--- begin Given data ---

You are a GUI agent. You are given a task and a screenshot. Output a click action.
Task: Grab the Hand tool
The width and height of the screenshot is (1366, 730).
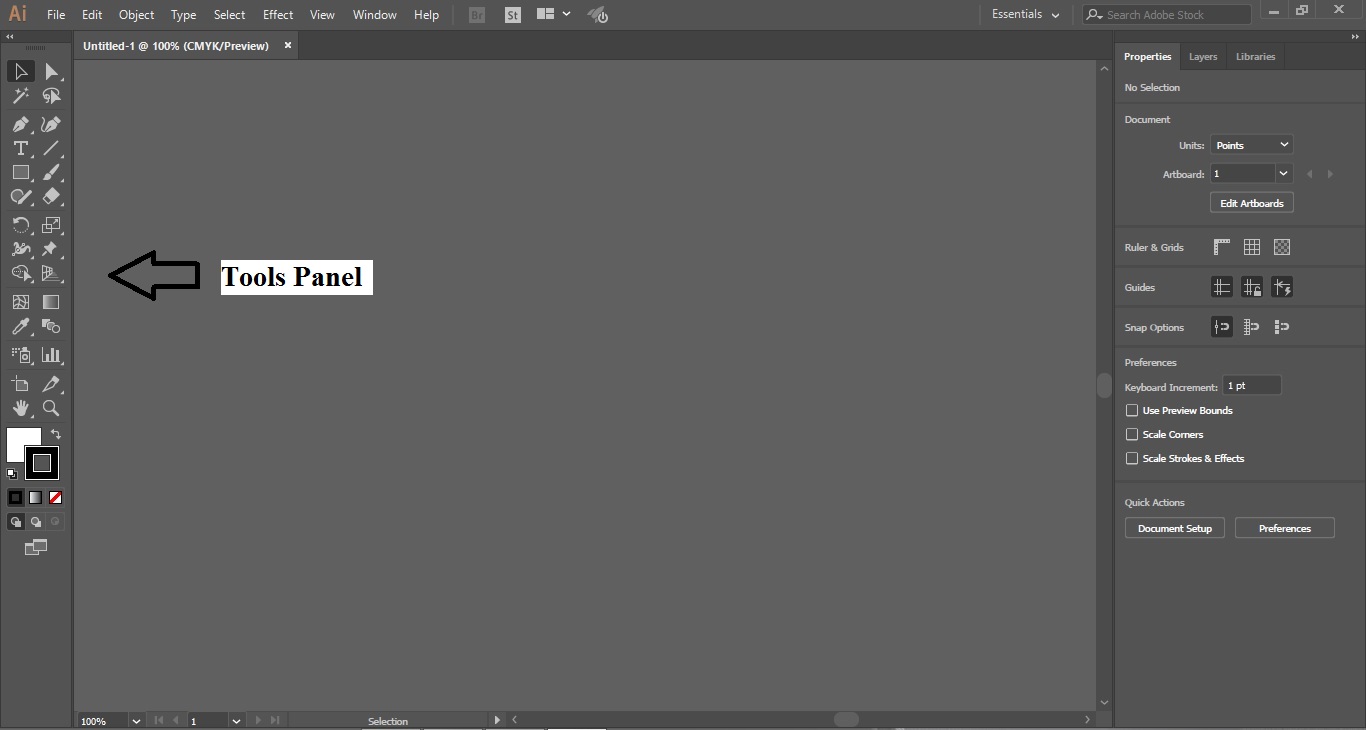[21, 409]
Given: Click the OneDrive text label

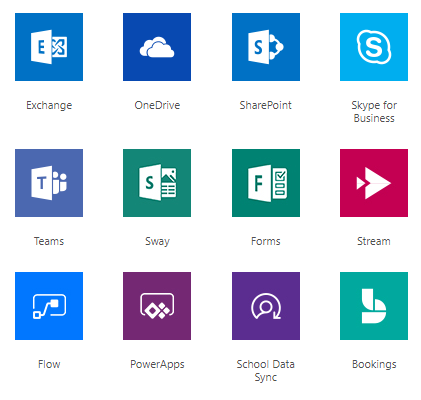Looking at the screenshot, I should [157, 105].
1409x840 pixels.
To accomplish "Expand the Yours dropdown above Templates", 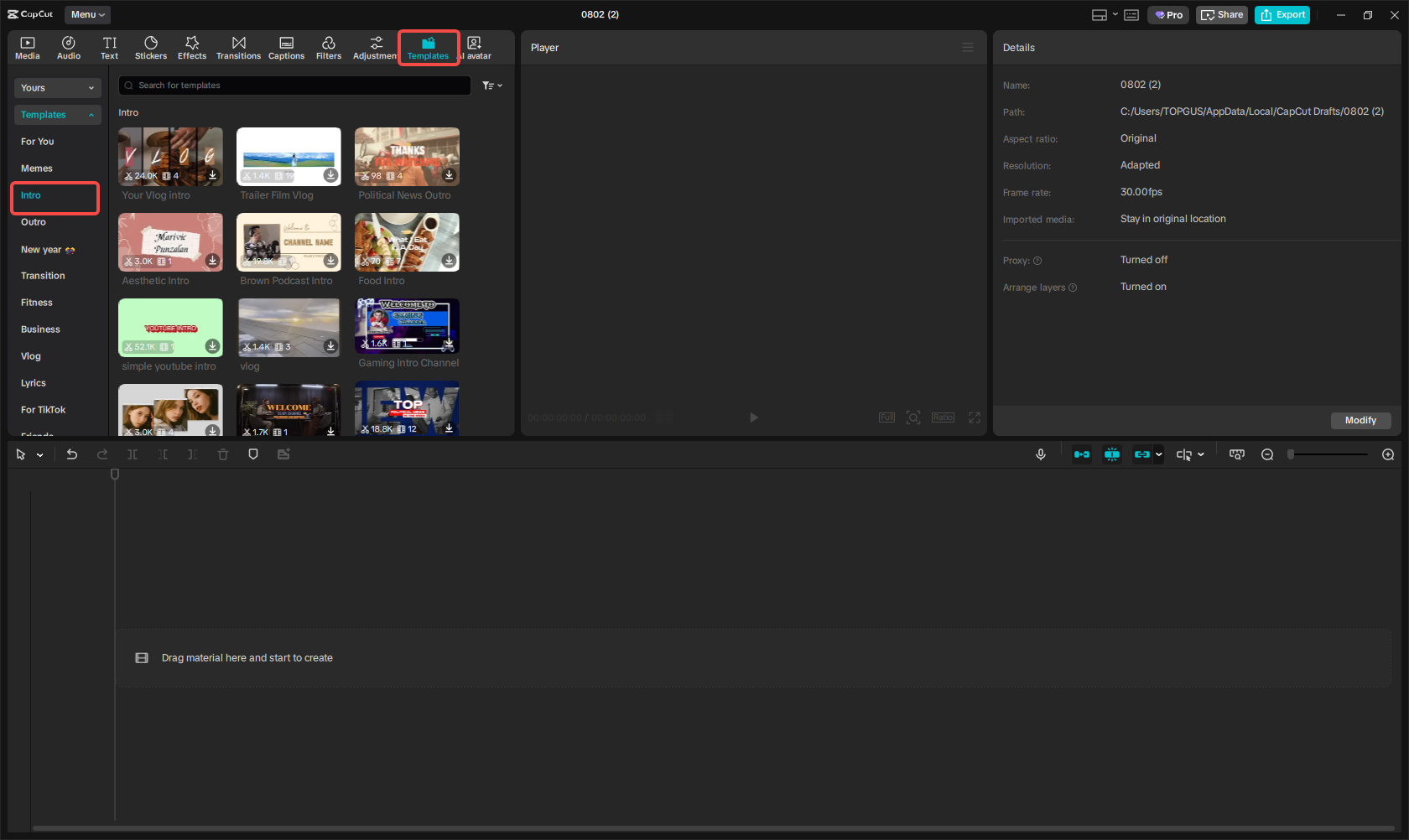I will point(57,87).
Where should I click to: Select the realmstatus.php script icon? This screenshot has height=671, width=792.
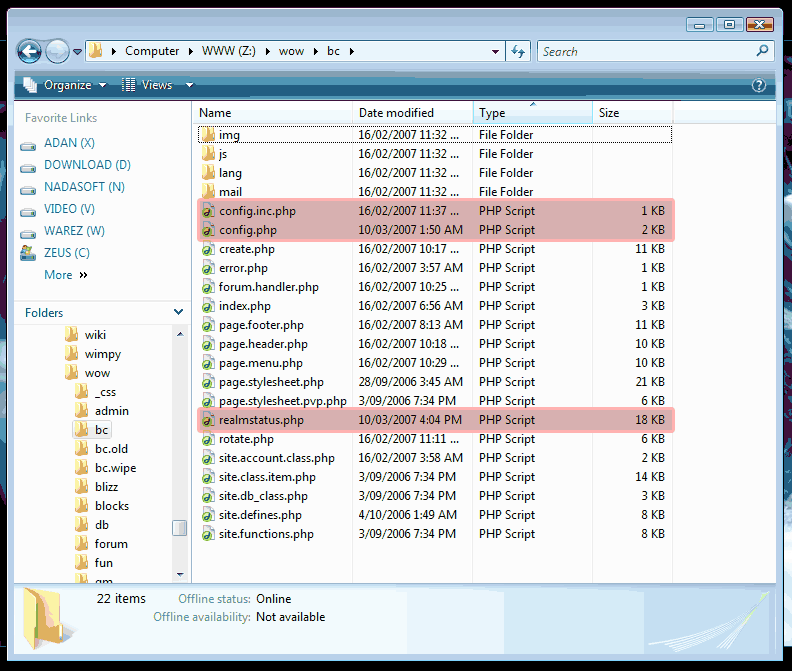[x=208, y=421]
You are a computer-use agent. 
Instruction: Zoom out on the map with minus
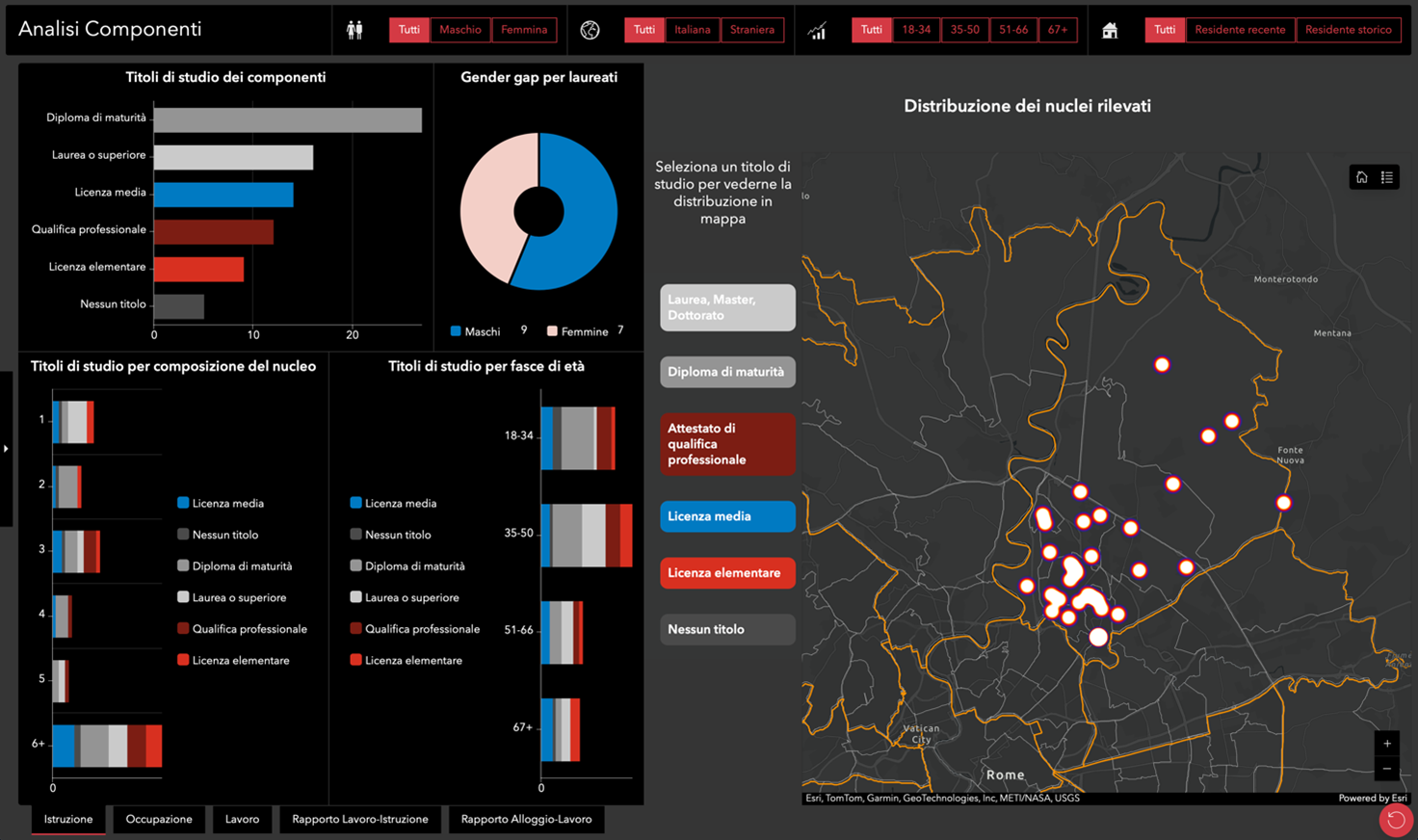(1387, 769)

--- end Given data ---

# Goal:
Rewrite everything from the line containing "Where should I" down to the last of the lines, replacing "screenshot" with "image" and changing nothing else. Omit the pictures from your answer.

# Response below:
Where should I click to: Select the realmstatus.php script icon? This image has height=671, width=792.
[x=208, y=421]
You are a computer-use agent. 
Instruction: Zoom out on the map with minus
(1387, 769)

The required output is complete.